LA's poorest are being squeezed to the fringes of the city or out onto the streets by the lack of affordable housing. Since 2001, nearly 19,000 rental units in LA have disappeared through the Ellis Act (a law that allows property owners to evict a tenant in order to remove the unit from the rental market, as long as they don't re-rent within a certain period). As of 2014, there was a deficit of 376,735 affordable homes needed for extremely low-income renters—at the same time, residential development in LA is booming and rental costs are steadily increasing.
The latest housing bubble inflating property prices in the city almost certainly drives tenant harassment complaints, said Dianne Prado, a senior staff attorney at the Inner City Law Center. "Share holders who own these LLC's, they come in, they don't do their due diligence or actually care what condition these buildings are in. All they're doing is coming in to purchase these buildings to flip it to see how much more money they can make."
Marsh is keen to distinguish between official types of harassment (landlords making threats or illegally entering apartments, for example) and building and safety code violations (like allowing a building to deteriorate). But Steve Diaz, community organizer at the Community Action Network, said it's not always that simple. "Landlords use a wide range of ways to get what they want."
A few years ago, the owner of another residential hotel in downtown LA began construction on a building, with the intent to push the tenants out, according to Diaz. "And then the next thing, these tenants got a knock on the door, 'Hey, I'm the new manager, would you like to move for $500?' That's some of the worst kind of harassment, right there."
The city is paying attention to the problem—on the surface at least.
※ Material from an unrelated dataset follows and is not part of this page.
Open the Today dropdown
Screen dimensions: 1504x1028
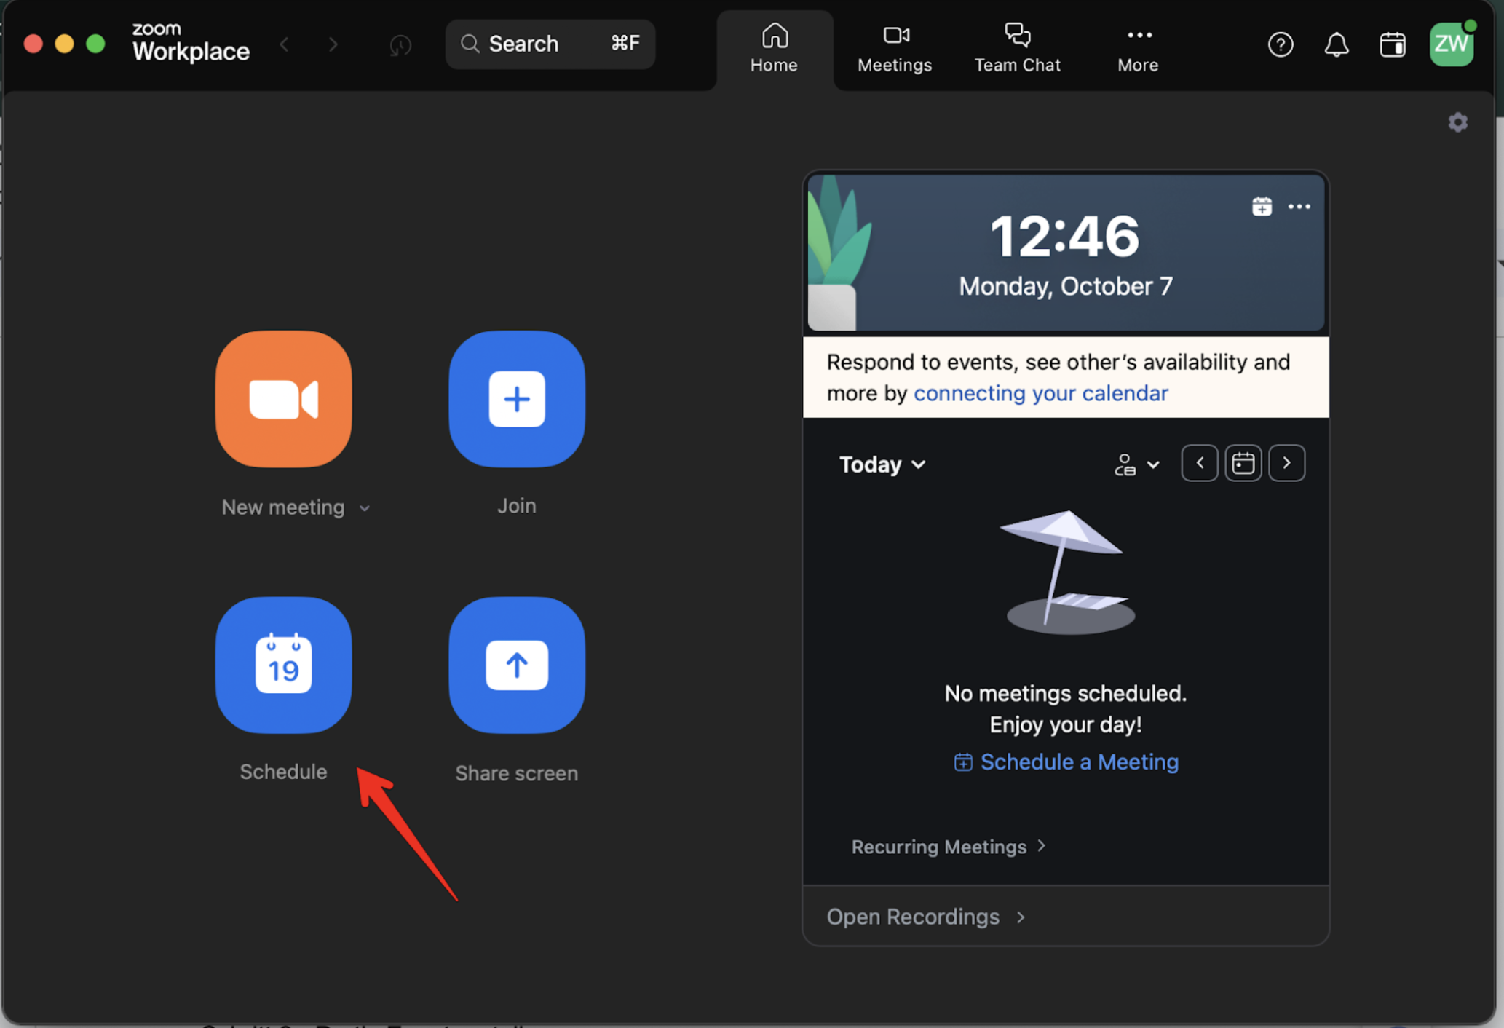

Three city council motions to address things like the affordable housing crisis and the Rent Stabilization Act are pending. But Gross isn't convinced this is a sign that things are about to change. "I think this is a test to see how serious the city is in wanting to address the crisis we're facing. When you try to address unbridled development in the city, you're talking about a very powerful force that has tremendous resources, and which provides a lot of campaign contributions."
In the meantime, Marsh says renters should "smarten-up" about their rights, like taking the time to read through a lease before signing it. "Everyone has a duty and obligation to educate themselves about their responsibilities and rights."